• **Text shown**:
────────────────
This Attorney-General is too proud and too egotistical to accept the expert advice of the legal fraternity in relation to court reform. He has come up with his own idea in this case. I am sure that he will claim that this was a suggestion made by the Bar Association and the Law Society, but in fact what the minister proposes in this bill in relation to indictable offences is exactly half of the suggestion made by the Bar Association and the Law Society. Without the two components of that proposal in this bill, my understanding is that there is a general belief amongst the legal fraternity that they cannot support this legislation.

This bill seeks to change the way the Magistrates Court operates. It changes its criminal and civil jurisdictions and, as I have said before, establishes the Galambany court and the family violence court. Under this bill, an indictable offence will be redefined so that it now carries a maximum sentence of five years or more. This means that offences carrying a maximum penalty under five years will be dealt with summarily by the Magistrates Court, with no option available to a defendant to elect to go to the Supreme Court. The current threshold is two years, with an option available for defendants to elect for summary or indictment hearings for offences carrying a maximum penalty of two to five years.

The approach proposed by the government is cumbersome and convoluted and sets out amendments to 22 other acts and regulations, because there are a large number of specific offences and circumstances that relate directly to indictable offences. For instance, a number of offices that can be held can be barred to people who have been guilty of an indictable offence. The current definition of that is punishable by a term of imprisonment of more than two years. With the government’s changing of the definition of indictable offence, it means that it has to go back and recast all of those barriers to people in a quite cumbersome way.
────────────────
• **Supplied material**:
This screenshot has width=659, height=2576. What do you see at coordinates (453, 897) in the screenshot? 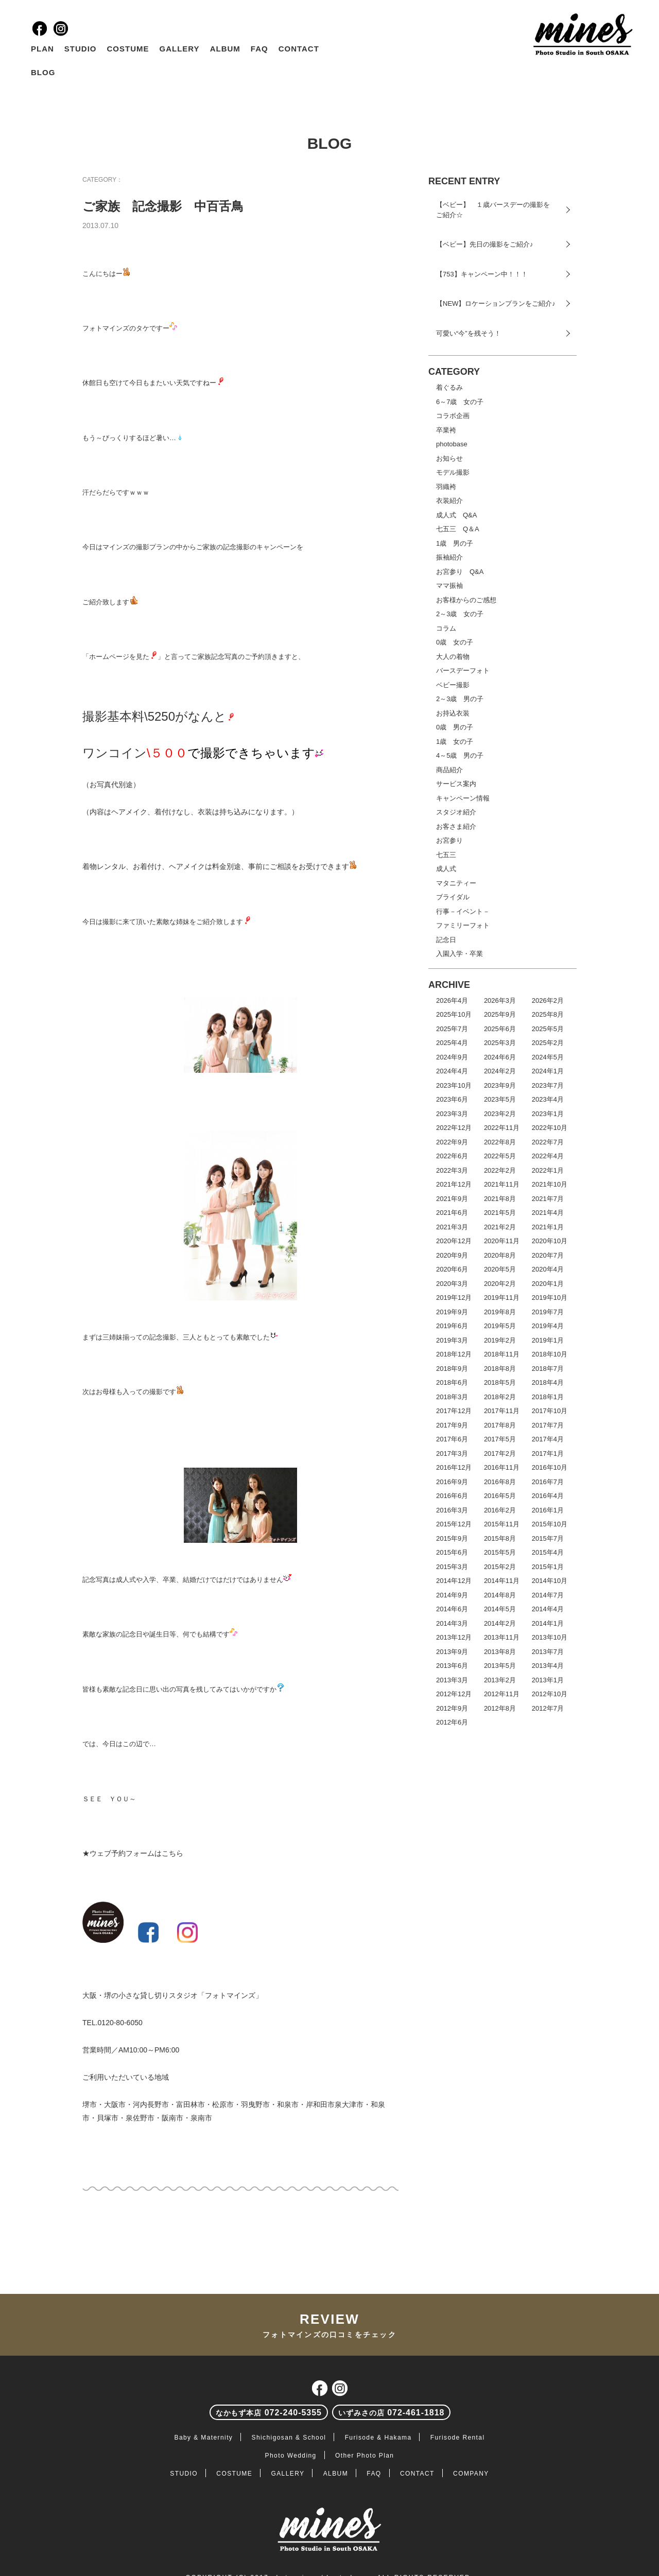
I see `ブライダル` at bounding box center [453, 897].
────────────────
• **Objective**:
Can you quote the stretch from "This bill seeks" through "to five years." in the speech on the Magistrates Court bill, word for word? You can leave the data aside; nothing here depends on it.

• **Answer for the task**:
This bill seeks to change the way the Magistrates Court operates. It changes its criminal and civil jurisdictions and, as I have said before, establishes the Galambany court and the family violence court. Under this bill, an indictable offence will be redefined so that it now carries a maximum sentence of five years or more. This means that offences carrying a maximum penalty under five years will be dealt with summarily by the Magistrates Court, with no option available to a defendant to elect to go to the Supreme Court. The current threshold is two years, with an option available for defendants to elect for summary or indictment hearings for offences carrying a maximum penalty of two to five years.